Optimizers is a great candidate for a love-hate relationship for data analysts – that is, if they know optimizers exist. An optimizer can improve query performance by 100x, but their con is that sometimes they are too smart for their own good and can ruin query performance. For most optimizers, the former occurs much more often than the latterm, but, for anyone who hath experienced the fury of bad query performance due to the optimizer, let me attempt to persuade you to fall back in love with the optimizer.
Why is it important to have an optimizer for data analytics? In my opinion it comes down to language and communication, specifically how we communicate with our database systems between what we want and how we want it retrieved. Let’s take a very simple SQL query on a database managing soccer players
In this scenario, I want to know what players who have a combined age of 50 share similar prefix for their last name. In the Netherlands “De” is a very common prefix in last names, so we will use that.
There are two classes of languages that can express this. SQL, or declarativie languages, and dataframe libraries, which you can also call imperative languages.
With SQL, we could have a query like the following
select *
from
players p1,
players p2
where
p1.age + p2.age = 50 and
regexp_matches(p1.last_name, '^De') and
regexp_matches(p2.last_name, '^De')
We join the table together to get all combinations, then only select those where the combined age is 50.
In a dataframe library like datafusion or dplyr the query looks like the following
# filtered_players_1 <- players %>%
# filter(grepl("^De", last_name)) %>%
# select(first_name, last_name, age)
players <- filtered_players %>% join(filtered_players, 'age + age = 50') %>% filter(t1.age + t2.age = 50)

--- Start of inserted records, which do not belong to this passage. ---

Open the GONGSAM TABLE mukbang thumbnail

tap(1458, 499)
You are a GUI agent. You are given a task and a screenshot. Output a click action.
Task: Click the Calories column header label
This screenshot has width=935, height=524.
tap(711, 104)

Here it is a bit more tricky. We can’t really self-join in Dplyr without first declaring the dataframe to start.
# TODO: datafusion
This is a little complex, but still readable. We can see that we need to query players table, then get all combinations of two players and check the sum of their ages. The difference between the two is understanding that in SQL you can describe what you want, but in dplyr you need to describe what you want, and how you want it. This is the difference between Declarative Languages (SQL) and Imperative Languages (dataframe languages).

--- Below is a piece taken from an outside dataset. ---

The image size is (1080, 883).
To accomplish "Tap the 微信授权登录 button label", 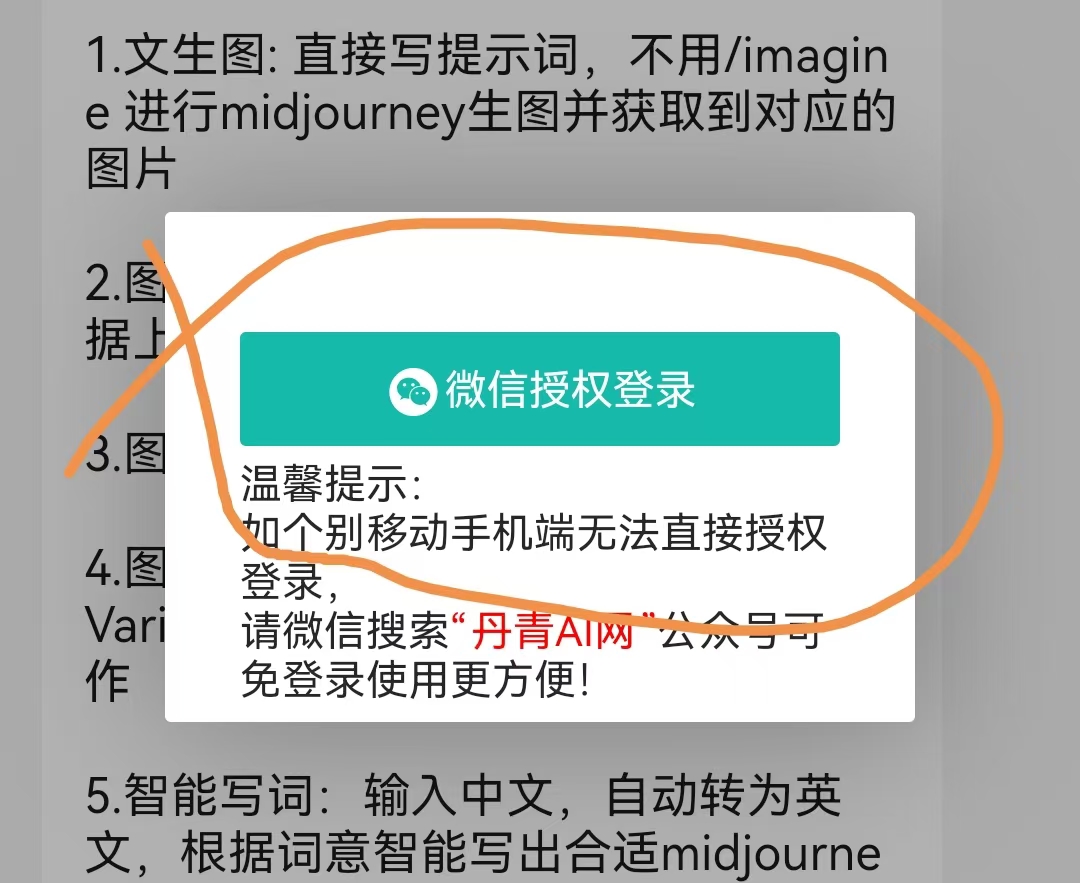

An attentive reader may see that the Imperative Languages (i.e DataFrame libarry) requires a bit more verbeage. This is natural though, since first you need to tell dplyr how to get some of the data, then you can tell it how to combine the data. Sometimes this is nice, but depending on how the query is written and if you have eager execution or not, it’s actually not that nice. It’s also more code, which can lead to more errors. It’s also not portable. SQL is always SQL. Dply is not pandas which is not datafusion. So why is SQL better, and what do optimizers have to do with this?

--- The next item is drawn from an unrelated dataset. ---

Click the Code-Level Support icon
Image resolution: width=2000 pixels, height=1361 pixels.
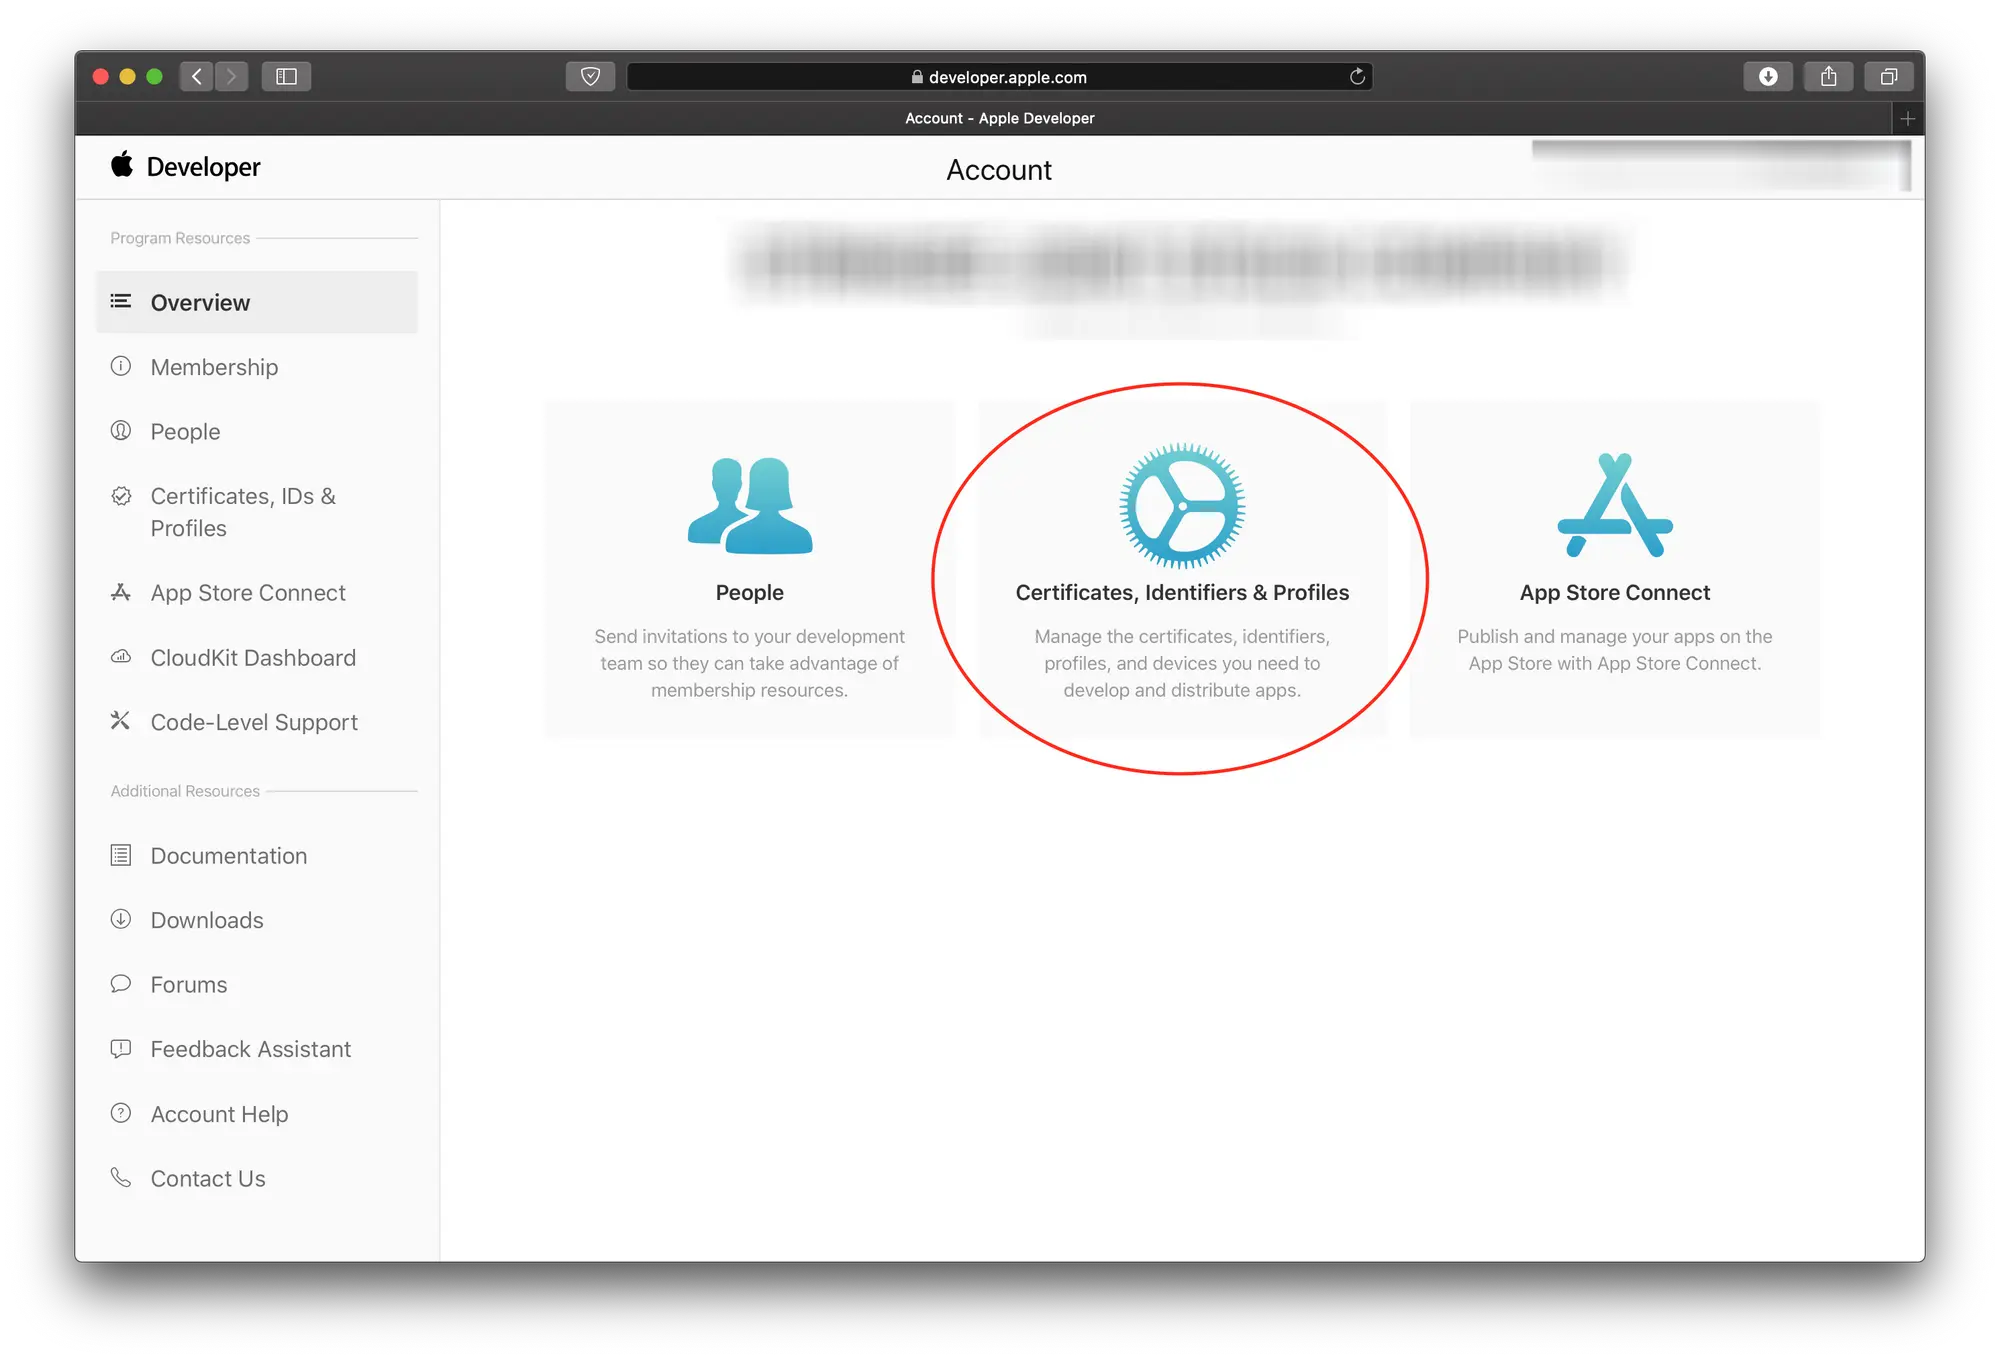pyautogui.click(x=118, y=722)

No more need to describe “how” you want the data.
If you are using a system that supports SQL, you get to benefit from the fact that it is a declarative language (usually, sometimes you can tell the database exactly how you want data stored or how you want something else done). You can just say what you want and be done with it. This is where the optimizer comes in. The optimizer will take your statement, and figure out the how. It will translate what you want into language the db-engine understand and can execute. Not only does it do that, it is so tight with the engine that it can make optimizations a human cannot make by hand. (Yes, I skipped the step that the parser will to translating from SQL to a query tree, but to avoid explaining how a database system works in its entirity I’ve skipped that step.)
It is true that some imperative and dataframe languages have optimizers as well, but by removing the requirement to describe “how” you want the data, you have to write less code, which usually means less bugs. It also makes your code more portable, since SQL in DuckDB is SQL in BigQuery.
OK, but what is the optimizer doing that I can’t do?
In my opinion, there are three categories of optimizers. Some optimizations are easy to communicate to the query engine and always improve query performance, optimizations that can be written by hand, but need to be re-written when the data changes, and optimizations that are impossible to express without language-specific functionality to the express the optimization.
Hand optimizations
Here is a list of optimiziations that you can do by hand on your queries. Keep in mind that by doing theses optimizations by hand, you run the risk of introducing bugs into your code.
Filter pushdown.
Expression rewriting
This is a simple one. Suppose you have a join condition like select * from t1, t2 where a + b = 50
. This could be written as select * from t1, t2 where a = 50-b
. Rewriting the expression in this way allow the planner to plan a hash join instead of a nested loop join. To the human eye, however, a+b=50
might be nicer to write because it can communicate the combined age of two players.
Regex->Like Optimizations
Suppose your queries involve regex matching in order to match the prefix or suffix of a string. I.e
select * from t1 where regexp_matches(a, '^prefix.*)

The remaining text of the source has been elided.